- **Instructions for the task**
Output the summary statistics passage verbatim, starting at the words "Genomic islands of" and stopping after "in the analysis.".

- **Source document**
Genomic islands of divergence and introgression
Summary statistics
We calculated between-population differentiation (FST) for Amazonian and non-Amazonian populations of both H. elevatus and H. pardalinus groups, in sliding windows of 25 kb (5 kb step size) along the genome using the script popgenWindows.py (https://github.com/simonhmartin/genomics_general). The script implements a version of Hudson’s KST (ref. 78), modified to avoid weighting nucleotide diversity in each population by sample size. Individuals with more than 50% missing data were removed. Only sites with a maximum of two alleles, and with at least three individuals with genotype calls per population (or the total number of individuals in populations with fewer than three individuals) were considered. Only windows with at least 10% of sites passing filters were considered in the analysis.

- **Dataset records**
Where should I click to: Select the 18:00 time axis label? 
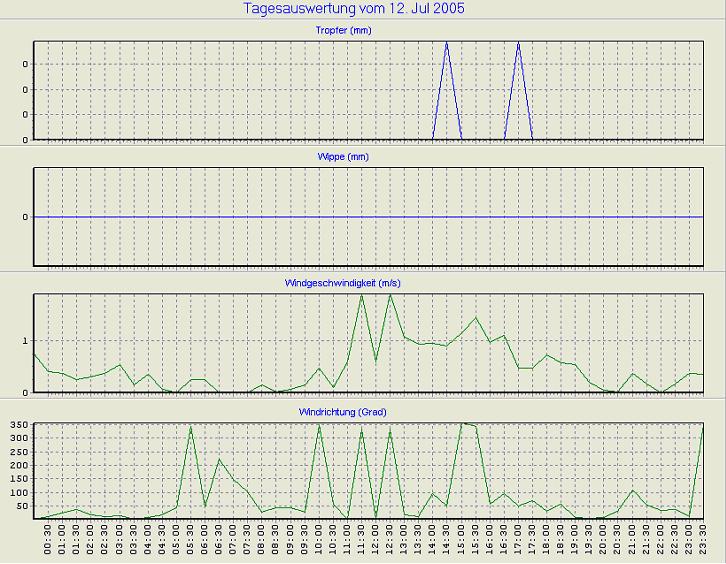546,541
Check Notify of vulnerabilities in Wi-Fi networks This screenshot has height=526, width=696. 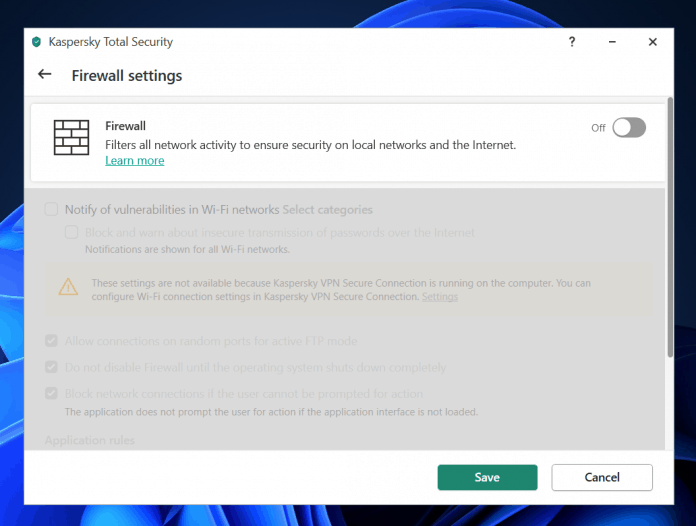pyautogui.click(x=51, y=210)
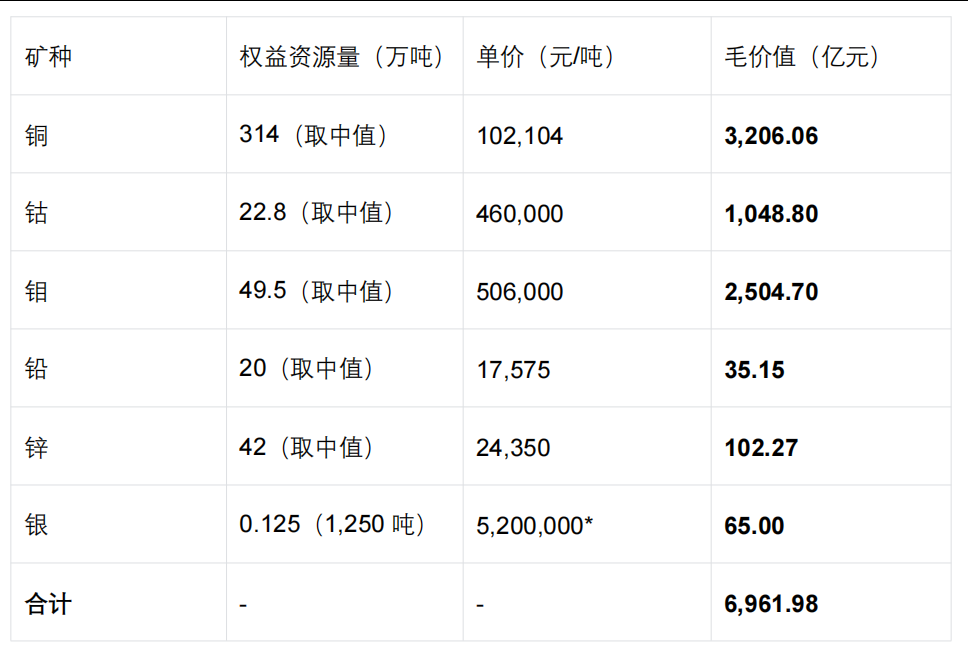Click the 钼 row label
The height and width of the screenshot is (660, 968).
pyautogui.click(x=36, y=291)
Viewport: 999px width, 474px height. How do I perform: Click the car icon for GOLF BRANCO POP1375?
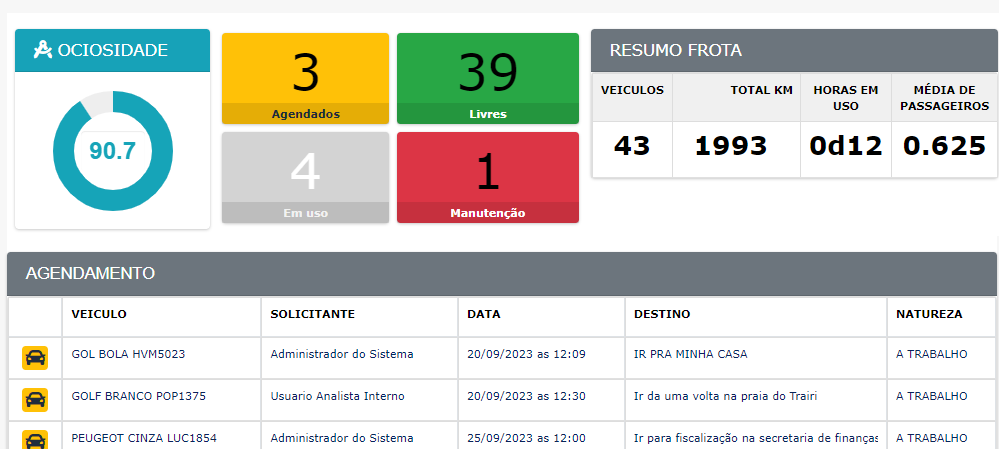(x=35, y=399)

- **Worked solution**
Genomic islands of divergence and introgression
Summary statistics
We calculated between-population differentiation (FST) for Amazonian and non-Amazonian populations of both H. elevatus and H. pardalinus groups, in sliding windows of 25 kb (5 kb step size) along the genome using the script popgenWindows.py (https://github.com/simonhmartin/genomics_general). The script implements a version of Hudson’s KST (ref. 78), modified to avoid weighting nucleotide diversity in each population by sample size. Individuals with more than 50% missing data were removed. Only sites with a maximum of two alleles, and with at least three individuals with genotype calls per population (or the total number of individuals in populations with fewer than three individuals) were considered. Only windows with at least 10% of sites passing filters were considered in the analysis.